The terminology used herein is for the purpose of describing particular embodiments only and is not intended to be limiting. As used herein, the singular forms “a,” “an” and “the” are intended to include the plural forms as well, unless the context clearly indicates otherwise. Furthermore, the use of the terms a, an, etc. does not denote a limitation of quantity, but rather denotes the presence of at least one of the referenced items.

Unless otherwise defined, all terms (including technical and scientific terms) used herein have the same meaning as commonly understood by one of ordinary skill in the art. It will be further understood that terms, such as those defined in commonly used dictionaries, should be interpreted as having a meaning that is consistent with their meaning in the context of the relevant art and the present disclosure, and will not be interpreted in an idealized or overly formal sense unless expressly so defined herein. All methods described herein can be performed in a suitable order unless otherwise indicated herein or otherwise clearly contradicted by context. The use of any and all examples, or exemplary language (e.g., “such as”), is intended merely to better illustrate the example embodiments and does not pose a limitation on the scope of the present disclosure unless otherwise claimed. No language in the specification should be construed as indicating any non-claimed element as essential to the practice of the present disclosure as used herein.

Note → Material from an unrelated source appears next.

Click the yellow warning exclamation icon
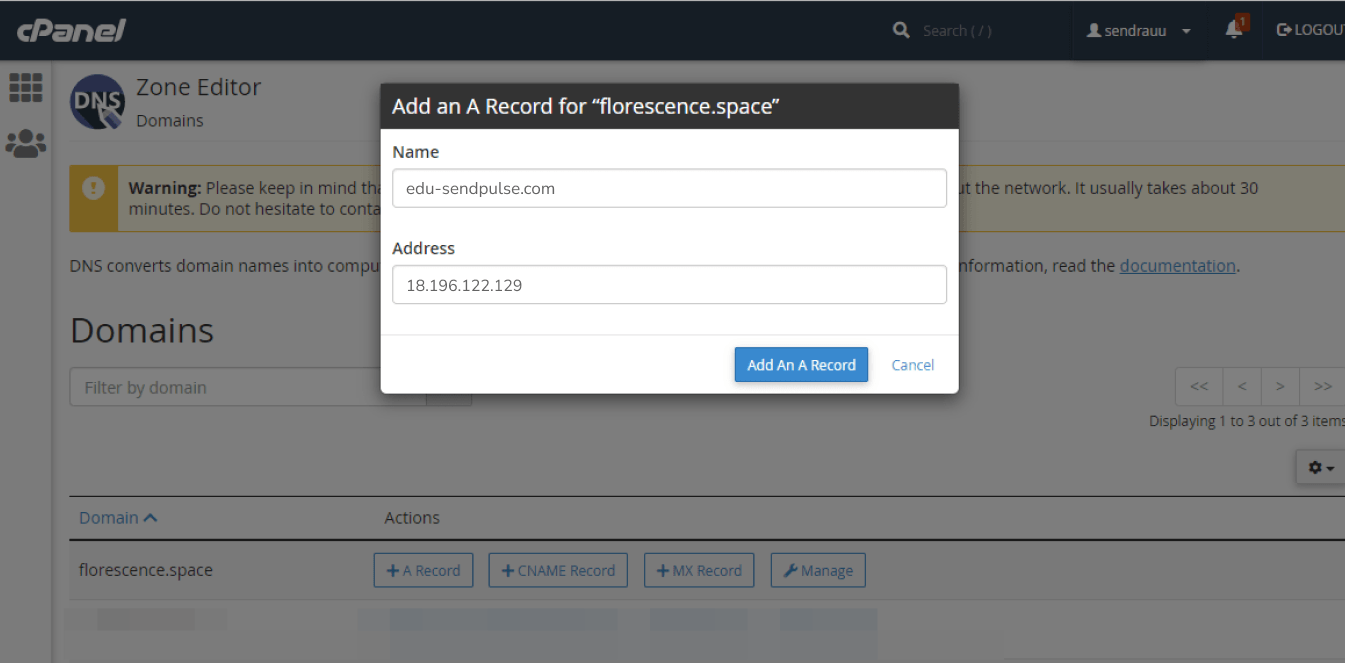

In this application, the terms “include” or “have” and the like are intended to specify the presence of a feature, number, a step, an operation, a component, a part, or a combination thereof described in the specification but should be construed that the presence or absence of one or more other features, numbers, steps, operations, components, parts, or combinations thereof or the possibility of adding the same is not precluded in advance.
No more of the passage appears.